[REBOL] Re: Rebol & XML encoding; use encoding="windows-1252"
From: al:bri:xtra at: 5-Jul-2002 21:40
Actually, I'm fairly sure now that I'm partially wrong!
I believe it's a bug in the MS operating system.
I've been reading Ed Batutis' web site here:
http://www.batutis.com/i18n/papers/mlang/samples/
and I've been trying out his MLangDet on my Windows XP system (with all the
latest upgrades from Microsoft) on a text file, and came across a
interesting problem with the MLangDet software. With a simple .txt file that
contains just the following:
Telephone: +64-6-9748241
with one empty line before and after, the MLangDet program reports this .txt
file as Unicode (UTF-7). If I simply replace both of the "-" with a space,
like this:
Telephone: +64 6 9748241
Then MLangDet reports the .txt file as US-ASCII.

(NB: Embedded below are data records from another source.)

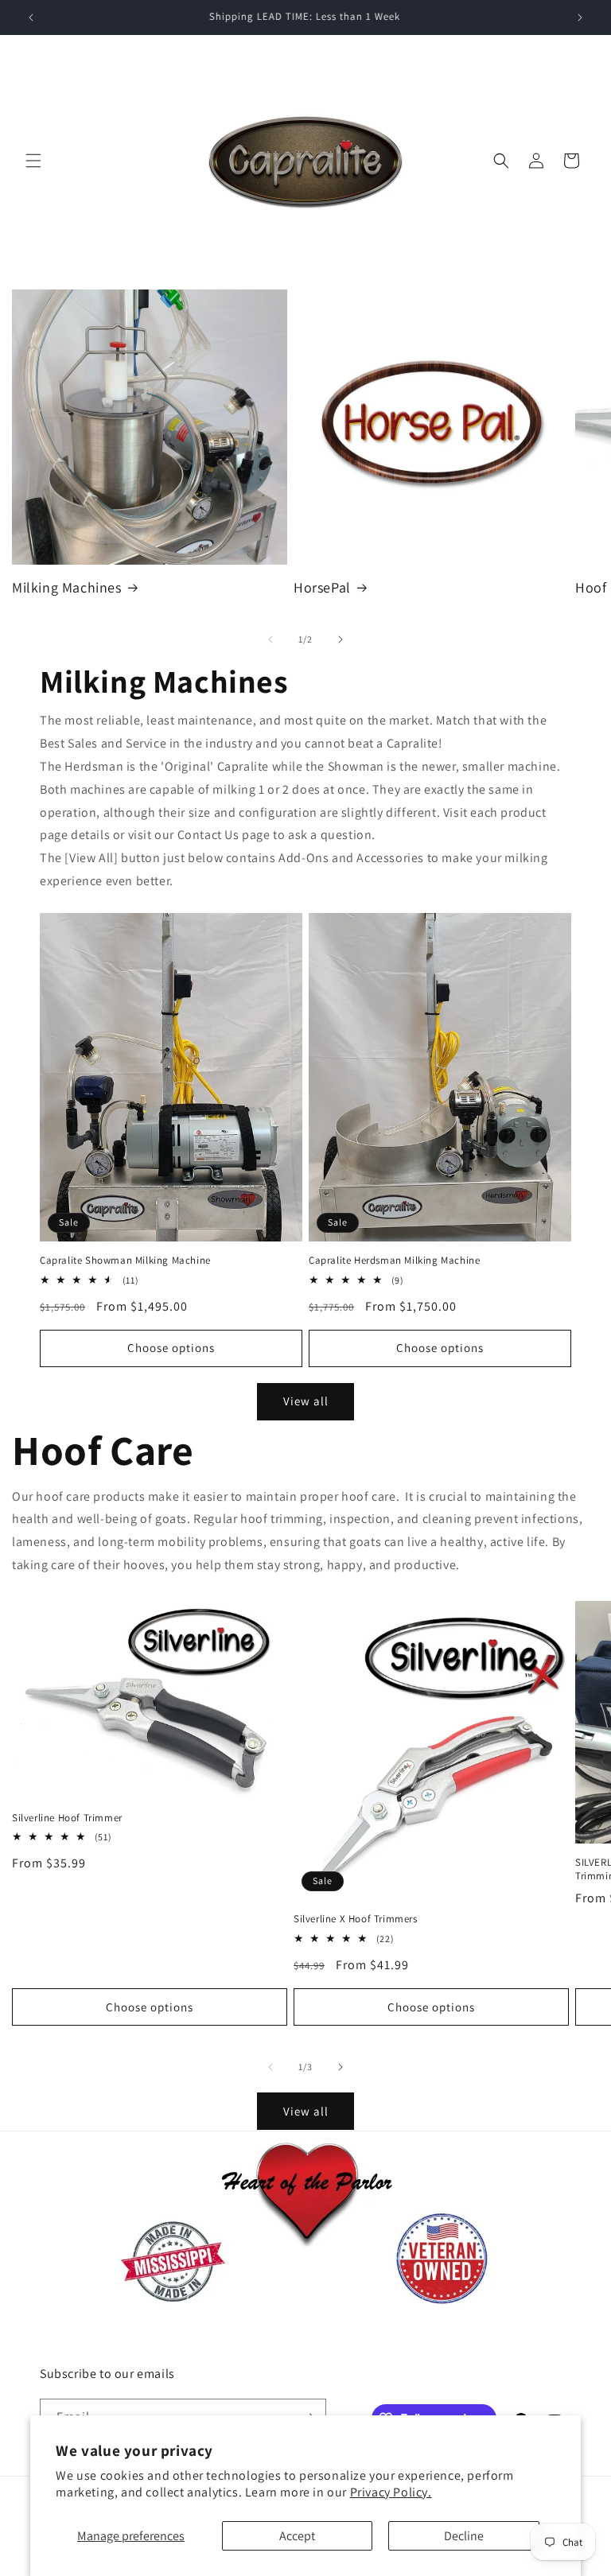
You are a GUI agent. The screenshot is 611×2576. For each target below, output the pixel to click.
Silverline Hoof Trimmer (67, 1818)
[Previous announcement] (31, 17)
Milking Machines (67, 587)
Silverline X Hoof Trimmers (356, 1919)
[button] (33, 160)
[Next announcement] (579, 17)
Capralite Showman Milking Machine (125, 1260)
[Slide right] (340, 639)
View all (306, 1400)
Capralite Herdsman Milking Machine (394, 1260)
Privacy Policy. (391, 2492)
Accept (297, 2535)
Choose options (171, 1347)
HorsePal (322, 587)
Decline (464, 2535)
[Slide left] (270, 639)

I've also noticed that in MS Internet Explorer, when the first line of text
is placed in XML/XHTML, the browser also declares that the page is now UTF-7
(instead of UTF-8) and shows the telephone number as:
6-9748241
instead of:
+64-6-9748241
I think this behaviour is because both MS Internet Explorer and MLangDet use
the same operating system function to detect the various encoding scheme.
When I turn off MS Internet Explorer automatic detection, then the correct
telephone number is shown.
This is a very curious problem!
Andrew Martin
ICQ: 26227169 http://valley.150m.com/